(Records for the task)
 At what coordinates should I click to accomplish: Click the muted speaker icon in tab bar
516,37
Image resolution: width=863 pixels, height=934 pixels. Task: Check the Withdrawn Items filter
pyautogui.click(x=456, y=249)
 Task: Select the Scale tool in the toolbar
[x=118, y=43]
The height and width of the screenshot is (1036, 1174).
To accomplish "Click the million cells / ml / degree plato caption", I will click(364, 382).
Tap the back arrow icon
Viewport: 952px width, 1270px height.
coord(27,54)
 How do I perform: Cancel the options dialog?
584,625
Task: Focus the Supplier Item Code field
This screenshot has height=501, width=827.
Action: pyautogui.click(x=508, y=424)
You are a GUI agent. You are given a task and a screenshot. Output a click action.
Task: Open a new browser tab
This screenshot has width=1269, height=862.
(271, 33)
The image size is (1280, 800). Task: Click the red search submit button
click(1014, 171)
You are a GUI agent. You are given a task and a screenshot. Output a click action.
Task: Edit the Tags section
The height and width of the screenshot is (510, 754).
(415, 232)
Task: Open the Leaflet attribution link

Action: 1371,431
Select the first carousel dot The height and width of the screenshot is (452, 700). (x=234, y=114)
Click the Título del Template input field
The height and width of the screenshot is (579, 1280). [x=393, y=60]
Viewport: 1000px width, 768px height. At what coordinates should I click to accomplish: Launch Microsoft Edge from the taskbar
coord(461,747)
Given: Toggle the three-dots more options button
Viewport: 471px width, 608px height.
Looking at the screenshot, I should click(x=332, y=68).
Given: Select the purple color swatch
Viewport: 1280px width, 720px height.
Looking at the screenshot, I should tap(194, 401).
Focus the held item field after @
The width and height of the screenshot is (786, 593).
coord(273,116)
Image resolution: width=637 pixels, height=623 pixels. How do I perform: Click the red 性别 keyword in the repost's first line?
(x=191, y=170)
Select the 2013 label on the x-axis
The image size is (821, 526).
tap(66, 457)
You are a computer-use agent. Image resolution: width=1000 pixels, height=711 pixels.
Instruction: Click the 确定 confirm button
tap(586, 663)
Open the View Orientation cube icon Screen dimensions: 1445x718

(Activity) Exactly as they appear above, return all of the records.

(Exercise result)
 At what coordinates should I click to accomplish: Click the muted speaker icon in tab bar
516,37
Image resolution: width=863 pixels, height=934 pixels. Task: Check the Withdrawn Items filter
pyautogui.click(x=456, y=249)
 Task: Select the Scale tool in the toolbar
[x=118, y=43]
The height and width of the screenshot is (1036, 1174).
To accomplish "Click the million cells / ml / degree plato caption", I will click(364, 382).
Tap the back arrow icon
Viewport: 952px width, 1270px height.
coord(27,54)
 How do I perform: Cancel the options dialog?
584,625
Task: Focus the Supplier Item Code field
This screenshot has height=501, width=827.
Action: pyautogui.click(x=508, y=424)
You are a GUI agent. You are given a task and a screenshot. Output a click action.
Task: Open a new browser tab
This screenshot has width=1269, height=862.
(271, 33)
The image size is (1280, 800). Task: Click the red search submit button
click(1014, 171)
You are a GUI agent. You are given a task and a screenshot. Output a click action.
Task: Edit the Tags section
The height and width of the screenshot is (510, 754).
(415, 232)
Task: Open the Leaflet attribution link

Action: 1371,431
Select the first carousel dot The height and width of the screenshot is (452, 700). (x=234, y=114)
Click the Título del Template input field
The height and width of the screenshot is (579, 1280). [x=393, y=60]
Viewport: 1000px width, 768px height. At what coordinates should I click to accomplish: Launch Microsoft Edge from the taskbar
coord(461,747)
Given: Toggle the three-dots more options button
Viewport: 471px width, 608px height.
Looking at the screenshot, I should click(x=332, y=68).
Given: Select the purple color swatch
Viewport: 1280px width, 720px height.
Looking at the screenshot, I should tap(194, 401).
Focus the held item field after @
The width and height of the screenshot is (786, 593).
coord(273,116)
Image resolution: width=637 pixels, height=623 pixels. How do I perform: Click the red 性别 keyword in the repost's first line?
(x=191, y=170)
Select the 2013 label on the x-axis
The image size is (821, 526).
tap(66, 457)
You are a computer-use agent. Image resolution: width=1000 pixels, height=711 pixels.
Instruction: Click the 确定 confirm button
tap(586, 663)
Open the View Orientation cube icon Screen dimensions: 1445x718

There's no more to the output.